L’approvazione della legge sul Gran Consiglio, peraltro, accese un dibattito sulla natura giuridica del Pnf. Santi Romano, teorizzò che il Pnf avesse rilievo costituzionale in quanto “ausiliario dello Stato” sia nel senso politico che giuridico, “intimamente collegato con lo Stato o a questo sottoposto, ma distinto da esso”6. Ancor più spericolato fu il contributo di Pietro Chimienti, per il quale il partito era “un’istituzione costituzionale dello Stato perché essenziale alla costituzione giuridica dello Stato, pur senza avere la qualifica di organo costituzionale perché non ha attribuzioni di Stato>> dimenticando, però, già nel 1926 era stato istituito il Tribunale speciale per la difesa dello Stato, affidato alla Mvsn che aveva attribuzioni di ordine statale ed era una articolazione del partito. Carlo Costamagna identificava il Pnf come soggetto di natura pubblica per la sua finalità di servizio allo Stato in forma di milizia civile.
Più prudentemente, Giovanni Salemi sostenne la natura di soggetto di diritto pubblico del Pnf, ma tenendolo distinto dallo Stato e Arturo Carlo Jemolo (che, a differenza del suo maestro Francesco Ruffini, prestò giuramento di fedeltà al regime fascista), ritenne che il Pnf avesse funzione solo politica 7
Altri interventi sostanzialmente consentanei alla legge vennero da Oreste Ranelletti, Gino Dallari, Paolo Biscaretti di Ruffia, Costantino Mortati; e dunque, possiamo dire che i giuristi, non solo quelli di indirizzo istituzionalista, ma anche altri indirizzo più “classico”, furono abbastanza allineati al regime.
Il conflitto, per quanto coperto, ci fu, invece nel 1938 con la legge che promuoveva il Presidente del Consiglio al rango di Maresciallo d’Italia e capo delle forze armate in caso di guerra. Le vivaci rimostranze del Re ottennero una modifica molto pasticciata per la quale lo stesso grado era riconosciuto al Re che, in questo modo, si trovava sullo stesso piano del suo Presidente del Consiglio, una situazione sicuramente contraria a quanto stabilito senza ombra di dubbio dall’art 5 dello Statuto.

DATI MOSTRATI =>
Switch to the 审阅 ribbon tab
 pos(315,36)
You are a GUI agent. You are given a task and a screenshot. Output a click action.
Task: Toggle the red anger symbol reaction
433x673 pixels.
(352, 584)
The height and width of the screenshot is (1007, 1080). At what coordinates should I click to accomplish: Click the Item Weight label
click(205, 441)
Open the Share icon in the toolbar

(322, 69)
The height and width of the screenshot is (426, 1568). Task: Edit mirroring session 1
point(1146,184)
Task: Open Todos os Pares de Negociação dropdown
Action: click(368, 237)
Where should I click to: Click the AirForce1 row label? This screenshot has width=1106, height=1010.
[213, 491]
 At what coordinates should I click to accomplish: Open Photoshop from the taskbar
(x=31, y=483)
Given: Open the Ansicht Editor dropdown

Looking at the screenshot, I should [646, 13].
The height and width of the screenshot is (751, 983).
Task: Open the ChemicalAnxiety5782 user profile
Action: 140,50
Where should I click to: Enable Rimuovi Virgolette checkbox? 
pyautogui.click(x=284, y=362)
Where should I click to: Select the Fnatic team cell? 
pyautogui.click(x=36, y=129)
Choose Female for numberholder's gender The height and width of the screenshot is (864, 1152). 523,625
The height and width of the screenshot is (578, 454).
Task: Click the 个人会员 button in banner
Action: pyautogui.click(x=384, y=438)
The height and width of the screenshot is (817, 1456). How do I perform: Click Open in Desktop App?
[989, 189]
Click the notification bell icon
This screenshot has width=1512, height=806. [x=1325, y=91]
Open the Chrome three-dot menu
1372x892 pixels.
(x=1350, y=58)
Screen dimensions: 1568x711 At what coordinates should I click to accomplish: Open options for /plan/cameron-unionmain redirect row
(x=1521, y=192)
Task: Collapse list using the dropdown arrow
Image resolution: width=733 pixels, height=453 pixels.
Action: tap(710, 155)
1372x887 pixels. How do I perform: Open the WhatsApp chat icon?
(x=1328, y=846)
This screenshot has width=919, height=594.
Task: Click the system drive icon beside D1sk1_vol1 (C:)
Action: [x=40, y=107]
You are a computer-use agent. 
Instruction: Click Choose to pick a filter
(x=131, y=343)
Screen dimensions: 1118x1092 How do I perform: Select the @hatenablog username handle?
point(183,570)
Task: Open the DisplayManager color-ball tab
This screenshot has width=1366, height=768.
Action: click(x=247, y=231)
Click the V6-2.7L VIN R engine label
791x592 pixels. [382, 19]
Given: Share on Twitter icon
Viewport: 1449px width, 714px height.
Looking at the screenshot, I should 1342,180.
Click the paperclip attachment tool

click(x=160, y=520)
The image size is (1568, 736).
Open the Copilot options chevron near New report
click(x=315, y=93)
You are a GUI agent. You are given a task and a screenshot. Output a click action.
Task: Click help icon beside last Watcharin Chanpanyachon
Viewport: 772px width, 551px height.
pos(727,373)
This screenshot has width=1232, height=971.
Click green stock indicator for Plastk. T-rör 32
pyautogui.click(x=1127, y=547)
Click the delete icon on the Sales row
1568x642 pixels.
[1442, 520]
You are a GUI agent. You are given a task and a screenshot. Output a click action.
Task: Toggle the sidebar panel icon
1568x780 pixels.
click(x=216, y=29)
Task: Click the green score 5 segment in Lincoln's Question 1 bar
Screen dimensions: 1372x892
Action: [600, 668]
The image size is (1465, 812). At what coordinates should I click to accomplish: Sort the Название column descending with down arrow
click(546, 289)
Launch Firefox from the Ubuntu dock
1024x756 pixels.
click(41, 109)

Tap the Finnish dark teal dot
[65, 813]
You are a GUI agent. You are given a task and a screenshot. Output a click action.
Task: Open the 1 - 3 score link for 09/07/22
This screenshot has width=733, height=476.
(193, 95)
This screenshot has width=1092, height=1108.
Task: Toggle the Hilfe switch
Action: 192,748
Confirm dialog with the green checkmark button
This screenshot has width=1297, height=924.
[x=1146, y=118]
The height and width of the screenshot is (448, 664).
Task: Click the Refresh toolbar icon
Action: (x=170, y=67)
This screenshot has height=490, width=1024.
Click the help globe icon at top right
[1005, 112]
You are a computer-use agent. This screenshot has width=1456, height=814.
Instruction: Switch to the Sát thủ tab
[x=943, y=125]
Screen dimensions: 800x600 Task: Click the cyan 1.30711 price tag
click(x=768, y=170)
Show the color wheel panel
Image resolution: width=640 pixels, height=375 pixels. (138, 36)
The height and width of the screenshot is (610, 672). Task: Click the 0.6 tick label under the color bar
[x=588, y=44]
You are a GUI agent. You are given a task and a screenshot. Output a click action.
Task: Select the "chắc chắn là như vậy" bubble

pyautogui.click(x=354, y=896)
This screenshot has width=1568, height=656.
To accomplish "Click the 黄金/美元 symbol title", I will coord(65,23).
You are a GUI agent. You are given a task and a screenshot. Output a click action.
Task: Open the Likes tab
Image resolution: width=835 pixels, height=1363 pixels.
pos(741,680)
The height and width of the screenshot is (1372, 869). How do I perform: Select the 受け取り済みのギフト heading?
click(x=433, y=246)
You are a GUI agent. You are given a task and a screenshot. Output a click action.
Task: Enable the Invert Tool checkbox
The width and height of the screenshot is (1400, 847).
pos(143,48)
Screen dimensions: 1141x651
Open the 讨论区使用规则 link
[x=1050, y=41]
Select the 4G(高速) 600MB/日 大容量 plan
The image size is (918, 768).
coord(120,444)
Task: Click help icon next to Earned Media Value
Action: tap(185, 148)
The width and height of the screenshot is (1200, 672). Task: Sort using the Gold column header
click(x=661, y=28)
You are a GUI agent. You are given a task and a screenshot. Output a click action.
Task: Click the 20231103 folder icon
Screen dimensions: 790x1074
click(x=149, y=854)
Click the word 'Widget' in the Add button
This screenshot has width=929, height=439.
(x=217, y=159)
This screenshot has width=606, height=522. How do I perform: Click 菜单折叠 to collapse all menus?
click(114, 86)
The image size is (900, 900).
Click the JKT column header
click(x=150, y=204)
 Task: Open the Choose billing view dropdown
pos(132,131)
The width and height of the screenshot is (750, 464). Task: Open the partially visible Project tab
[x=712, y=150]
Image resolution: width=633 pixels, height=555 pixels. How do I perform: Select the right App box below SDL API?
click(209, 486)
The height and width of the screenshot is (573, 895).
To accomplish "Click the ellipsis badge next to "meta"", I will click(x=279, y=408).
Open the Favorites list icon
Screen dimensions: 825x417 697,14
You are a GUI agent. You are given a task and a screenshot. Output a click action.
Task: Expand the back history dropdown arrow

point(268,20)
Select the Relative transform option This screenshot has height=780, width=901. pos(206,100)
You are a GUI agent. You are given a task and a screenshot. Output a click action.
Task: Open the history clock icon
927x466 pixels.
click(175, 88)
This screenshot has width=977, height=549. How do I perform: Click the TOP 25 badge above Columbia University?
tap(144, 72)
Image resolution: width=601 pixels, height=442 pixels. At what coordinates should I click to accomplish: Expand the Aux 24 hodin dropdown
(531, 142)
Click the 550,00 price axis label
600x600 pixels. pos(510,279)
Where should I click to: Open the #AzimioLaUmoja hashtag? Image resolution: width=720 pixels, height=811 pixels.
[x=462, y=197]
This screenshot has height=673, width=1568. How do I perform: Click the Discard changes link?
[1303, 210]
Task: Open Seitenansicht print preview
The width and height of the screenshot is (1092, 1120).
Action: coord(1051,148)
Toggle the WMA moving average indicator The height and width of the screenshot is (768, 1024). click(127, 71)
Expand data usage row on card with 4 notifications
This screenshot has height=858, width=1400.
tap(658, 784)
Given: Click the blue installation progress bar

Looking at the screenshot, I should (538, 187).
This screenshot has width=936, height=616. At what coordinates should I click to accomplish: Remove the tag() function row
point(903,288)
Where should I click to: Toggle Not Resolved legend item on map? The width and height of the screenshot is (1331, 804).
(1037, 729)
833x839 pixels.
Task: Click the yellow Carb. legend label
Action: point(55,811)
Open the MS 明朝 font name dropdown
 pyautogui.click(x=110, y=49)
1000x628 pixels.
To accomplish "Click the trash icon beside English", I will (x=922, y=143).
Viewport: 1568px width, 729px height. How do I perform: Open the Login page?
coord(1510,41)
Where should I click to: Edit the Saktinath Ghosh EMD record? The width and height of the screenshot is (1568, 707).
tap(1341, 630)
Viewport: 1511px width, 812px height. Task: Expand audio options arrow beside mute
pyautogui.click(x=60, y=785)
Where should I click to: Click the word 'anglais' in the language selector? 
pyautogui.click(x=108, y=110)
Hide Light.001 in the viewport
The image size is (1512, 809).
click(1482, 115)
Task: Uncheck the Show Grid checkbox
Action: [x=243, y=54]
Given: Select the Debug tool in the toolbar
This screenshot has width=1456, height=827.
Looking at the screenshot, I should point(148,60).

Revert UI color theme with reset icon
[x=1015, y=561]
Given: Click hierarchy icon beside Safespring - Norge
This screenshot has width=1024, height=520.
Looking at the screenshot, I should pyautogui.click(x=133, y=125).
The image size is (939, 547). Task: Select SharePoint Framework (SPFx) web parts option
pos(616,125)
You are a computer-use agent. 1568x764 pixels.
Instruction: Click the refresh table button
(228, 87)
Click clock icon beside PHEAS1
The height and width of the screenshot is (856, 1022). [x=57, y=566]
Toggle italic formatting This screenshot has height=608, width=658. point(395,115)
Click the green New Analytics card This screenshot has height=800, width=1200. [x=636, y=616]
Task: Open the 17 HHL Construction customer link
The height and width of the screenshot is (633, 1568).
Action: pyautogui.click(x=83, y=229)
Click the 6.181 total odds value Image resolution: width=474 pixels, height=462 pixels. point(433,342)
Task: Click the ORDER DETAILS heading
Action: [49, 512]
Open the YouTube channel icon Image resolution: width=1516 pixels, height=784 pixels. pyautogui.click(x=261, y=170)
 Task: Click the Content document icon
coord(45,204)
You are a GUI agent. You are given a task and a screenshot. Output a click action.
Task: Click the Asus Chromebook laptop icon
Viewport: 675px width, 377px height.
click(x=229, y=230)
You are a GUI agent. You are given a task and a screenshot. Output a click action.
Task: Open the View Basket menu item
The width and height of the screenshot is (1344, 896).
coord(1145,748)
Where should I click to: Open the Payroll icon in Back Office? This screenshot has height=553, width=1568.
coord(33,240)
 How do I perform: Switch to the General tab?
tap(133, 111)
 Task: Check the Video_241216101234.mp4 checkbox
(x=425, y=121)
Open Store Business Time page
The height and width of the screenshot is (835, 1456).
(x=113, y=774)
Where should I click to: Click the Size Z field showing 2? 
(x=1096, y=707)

CONSEGNA SCRITTA 1 =>
Rispondi in base al brano sul Pnf.
(a) Secondo Carlo Costamagna, per quale finalità il Pnf era un soggetto di natura pubblica?
(b) Quale funzione attribuiva al Pnf Arturo Carlo Jemolo?
(c) In quale anno ci fu la legge che promuoveva il Presidente del Consiglio al rango di Maresciallo d’Italia?
CONSEGNA SCRITTA 2 => Ricopia dal brano sul Pnf la parte che comincia con le parole "Più prudentemente, Giovanni" e termina con "allineati al regime.".
Le voci riportate non servono per svolgere il lavoro.

RISPOSTA COMPLETA 1 =>
(a) Per la sua finalità di servizio allo Stato in forma di milizia civile.
(b) Una funzione solo politica.
(c) Nel 1938.

RISPOSTA COMPLETA 2 =>
Più prudentemente, Giovanni Salemi sostenne la natura di soggetto di diritto pubblico del Pnf, ma tenendolo distinto dallo Stato e Arturo Carlo Jemolo (che, a differenza del suo maestro Francesco Ruffini, prestò giuramento di fedeltà al regime fascista), ritenne che il Pnf avesse funzione solo politica 7
Altri interventi sostanzialmente consentanei alla legge vennero da Oreste Ranelletti, Gino Dallari, Paolo Biscaretti di Ruffia, Costantino Mortati; e dunque, possiamo dire che i giuristi, non solo quelli di indirizzo istituzionalista, ma anche altri indirizzo più “classico”, furono abbastanza allineati al regime.